LaPointe, N.M., Pamer, C.A., and Kramer, J.M. (2003). "New antiarrhythmic agents for atrial fibrillation and atrial flutter: United States drug market response as an indicator of acceptance." Pharmacotherapy 23(10), pp. 1316-1321.
The restricted distribution and required education program for dofetilide, as well as the availability of generic sotalol products, may have discouraged physicians from prescribing both dofetilide and Betapace AF during the 2 years following their introduction into the market, concludes this study. The investigators reviewed the number of new, refill, and total prescriptions of all antiarrhythmic agents in the United States from April 2000 to December 2001 to assess use of dofetilide and Betapace AF in the drug market.

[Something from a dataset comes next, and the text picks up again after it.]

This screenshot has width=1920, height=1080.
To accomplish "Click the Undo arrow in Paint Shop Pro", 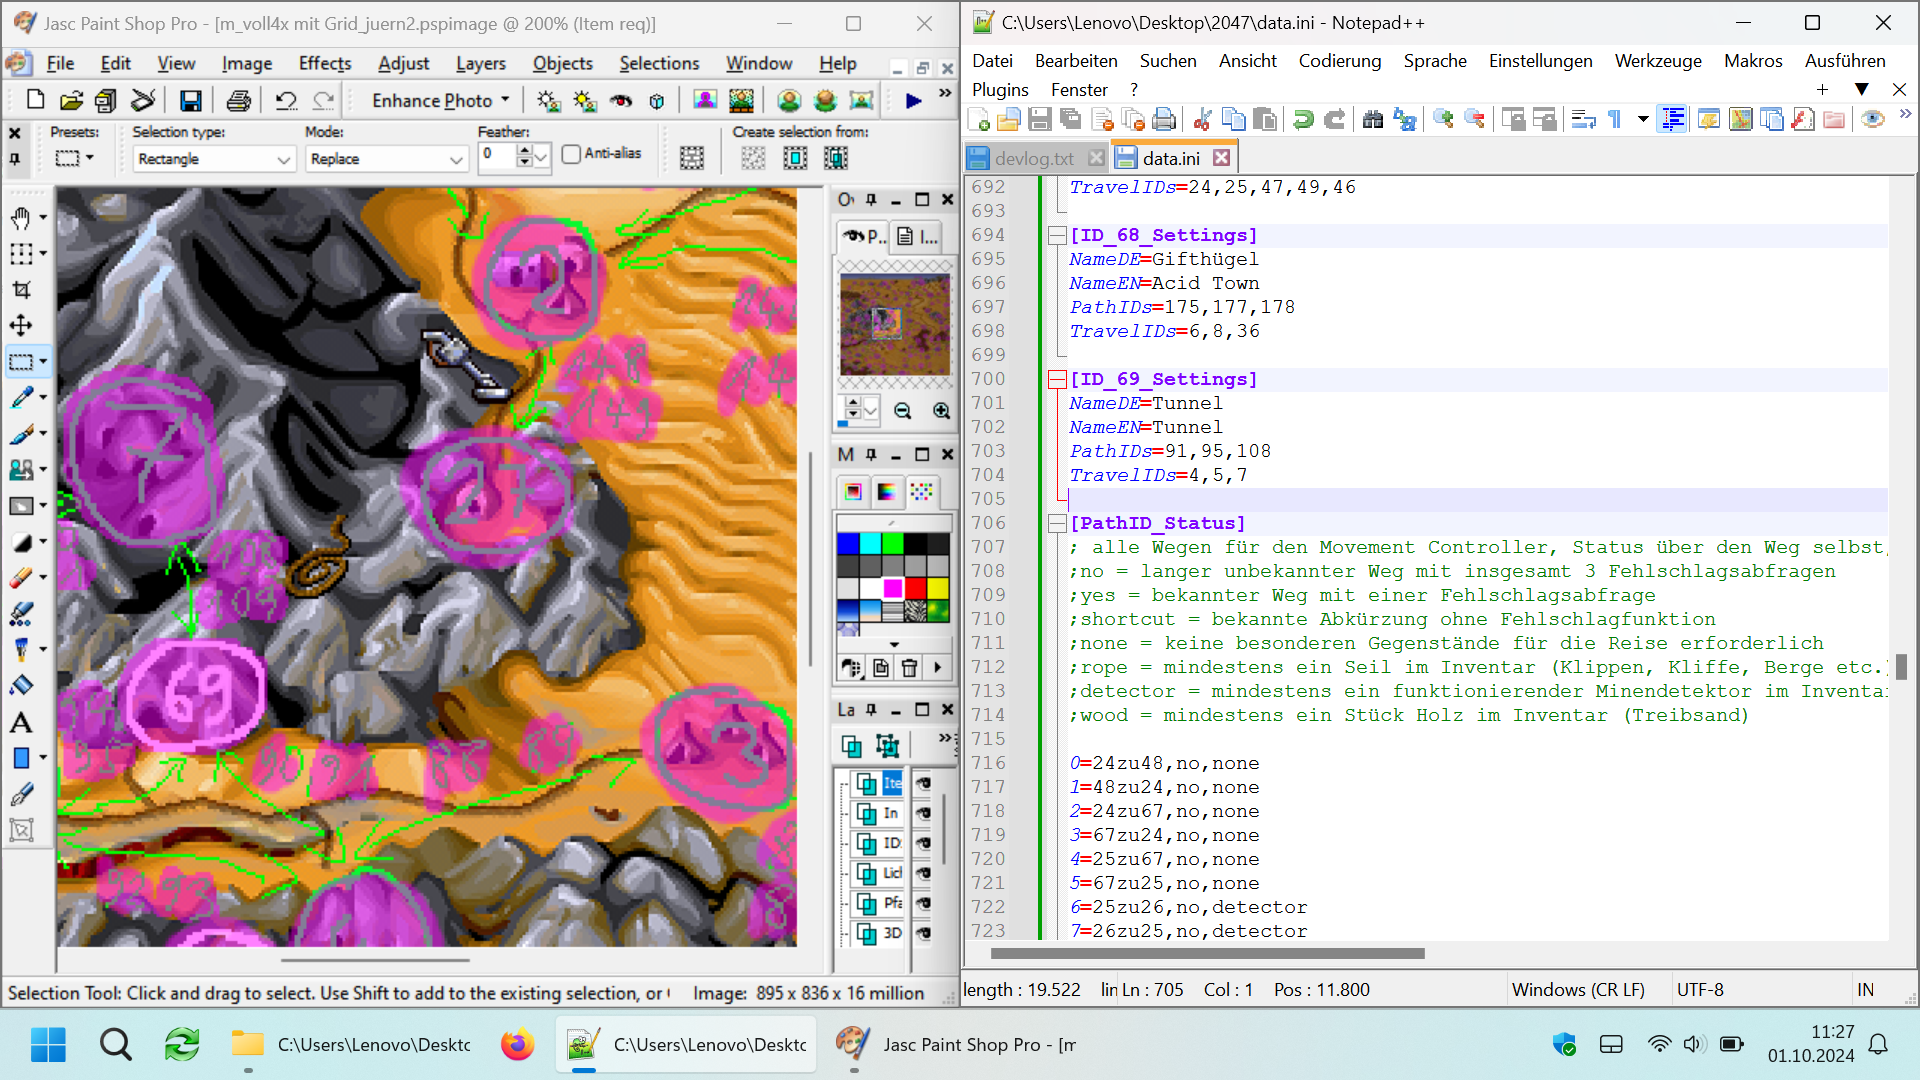I will [286, 100].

Both medications were prescribed very infrequently throughout the study period, even though during that time, atrial fibrillation and atrial flutter were the most frequently reported arrhythmias treated with an antiarrhythmic agent. For many of their patients with atrial fibrillation or flutter, instead of using dofetilide or Betapace AF, which are FDA-approved only for these indications, physicians appear to be more commonly prescribing amiodarone and generic sotalol, which are not FDA-approved for these indications. This suggests poor acceptance of the new agents by prescribing physicians.
LaPointe, N.M., Chen, A., Hammill, B., and others (2003). "Evaluation of the dofetilide risk-management program." American Heart Journal 146, pp. 894-901.
The mandated dofetilide risk management program improved adherence to dosing and monitoring recommendations for dofetilide as compared with sotalol. On the other hand, the comparatively smaller number of patients receiving dofetilide versus sotalol suggests that fewer physicians are willing to select dofetilide as opposed to sotalol because of the constraints of the risk-management program, conclude these investigators. They reviewed the medical charts of 47 patients taking dofetilide and 117 patients taking sotalol.
The recommended starting dose was prescribed more frequently in the dofetilide group than in the sotalol group (79 vs. 35 percent). A higher number of patients in the dofetilide group compared with the sotalol group received the recommended baseline tests for potassium (100 vs. 82 percent), magnesium (89 vs. 38 percent), serum creatinine (100 vs. 82 percent), and electrocardiography (94 vs. 67 percent). A significantly greater proportion of patients in the dofetilide versus sotalol group received recommended electrocardiograms (ECGs, to detect prolonged QT interval that can lead to torsades de pointes) obtained after the first dose (94 vs. 43 percent) and subsequent doses (80 vs. 3.5 percent).
Although no patient in either group had a fatal episode of torsades de pointes, labeled recommendations for handling QT prolongation, which differ for dofetilide and sotalol, were not followed as carefully in the dofetilide group. The researchers suggest that standardization in the labeled ECG criteria for determining safety might improve physician understanding and adherence to labeled dosing and monitoring recommendations.
Editor's Note: Another study on QT prolongation conducted by researchers at the Georgetown University CERT shows that intravenous methadone, sometimes given for intractable pain in cancer patients, when combined with chlorobutanol, is associated with QT interval prolongation. For more details, see Kornick, C.A., Kilborn, M.J., Santiago-Palma, J., and others (2003). "QTc interval prolongation associated with intravenous methadone." (AHRQ grant HS10385) Pain 105, pp. 499-506.